Objective: To investigate the regulatory effect of microRNA-141 (miR-141) on expression of high mobility group protein B1(HMGB1) in human monocytes THP-1 cell line.
Methods: THP-1 cells were transfected with miR-141 mimic or inhibitor (100 nmol/L) for 48 hours with lipofectamine RNAi MAX. The levels of miR-141 and HMGB1 mRNA in the THP-1 cells were detected by real-time fluorescence quantitation reverse transcription-polymerase chain reaction (RT-PCR), and HMGB1 protein was determined with Western blotting.

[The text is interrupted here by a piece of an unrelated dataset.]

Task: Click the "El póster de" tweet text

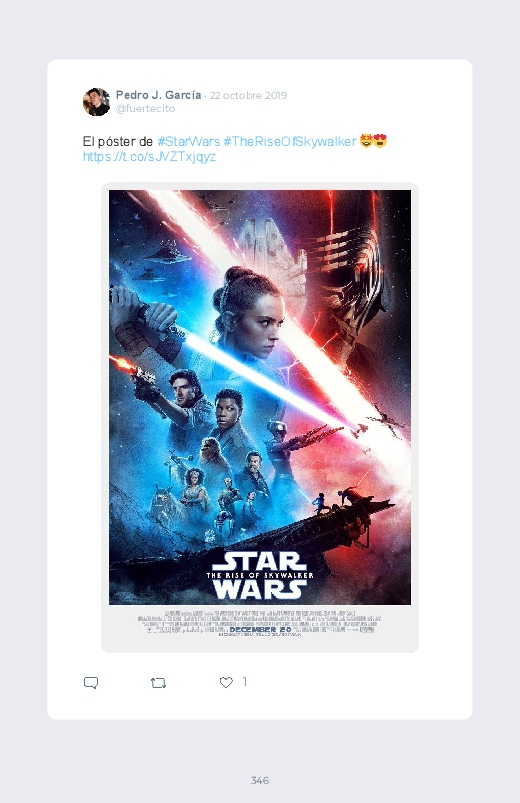Action: pos(118,141)
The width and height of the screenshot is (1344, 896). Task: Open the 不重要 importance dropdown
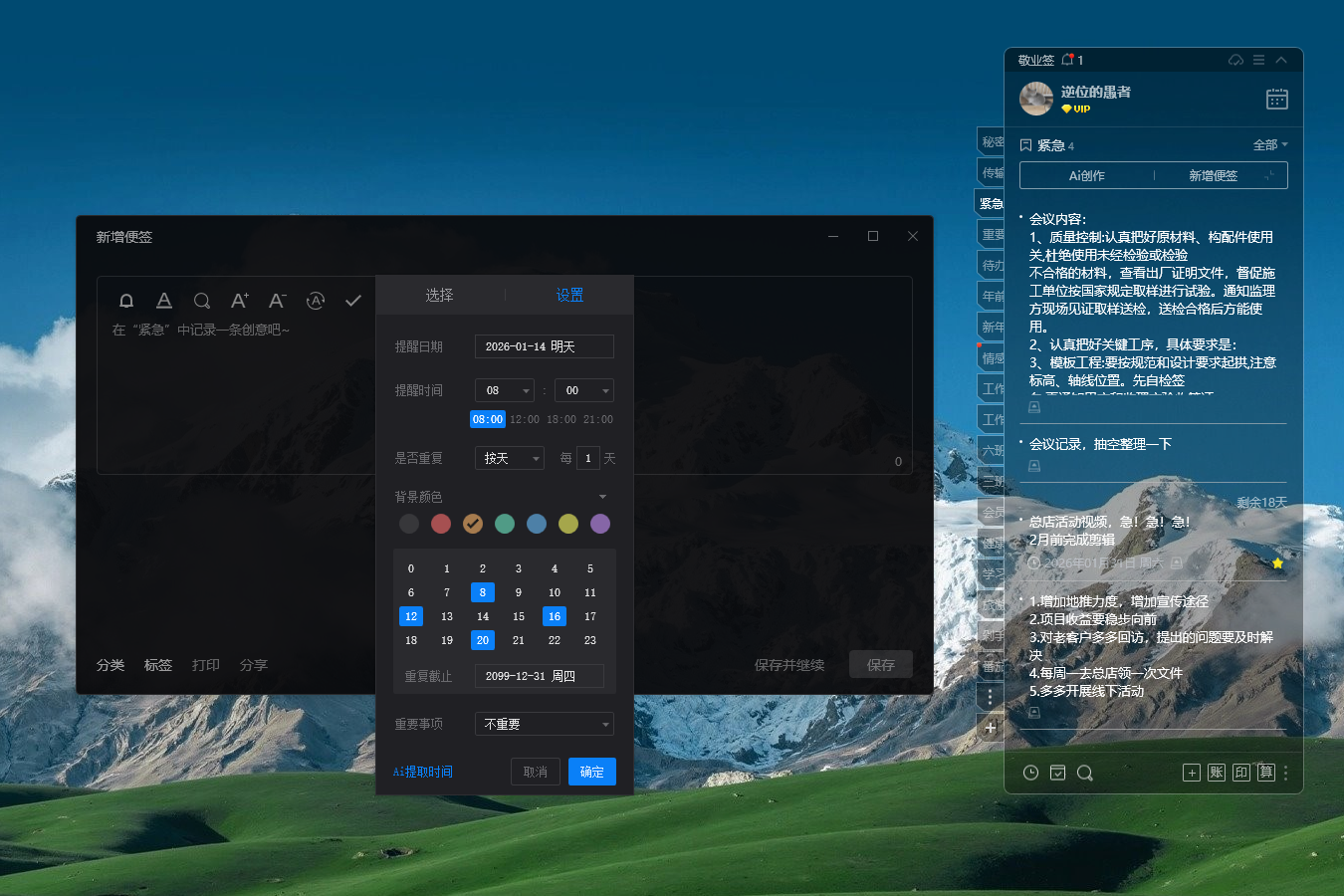[544, 724]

Results: The levels of miR-141 could be up regulated (35.33±7.24 vs. 1.21±0.20, t=-8.408, P=0.010) or down regulated (0.55±0.12 vs 1.09±0.05, t=7.473, P=0.002) after being transfected with 100 nmol/L miR-141 mimic or inhibitor for 48 hours by lipofectamine RNAi MAX in THP-1, and the level of HMGB1 mRNA and protein decreased (mRNA: 0.43±0.06 vs. 0.97±0.08, t=9.760, P=0.001; protein: 0.63±0.12 vs. 1.00±0.11, t=2.991, P=0.040) or increased (mRNA: 2.13±0.11 vs. 1.16±0.13, t=-9.977, P=0.001; protein: 1.78±0.04 vs. 0.96±0.09, t=-13.778, P=0.000) simultaneously compared with the control group.
Conclusions: miR-141 is involved in regulation of inflammation through HMGB1 gene and protein pathway, suggesting that miR-141 plays an important role in regulating immune cells during the inflammatory response.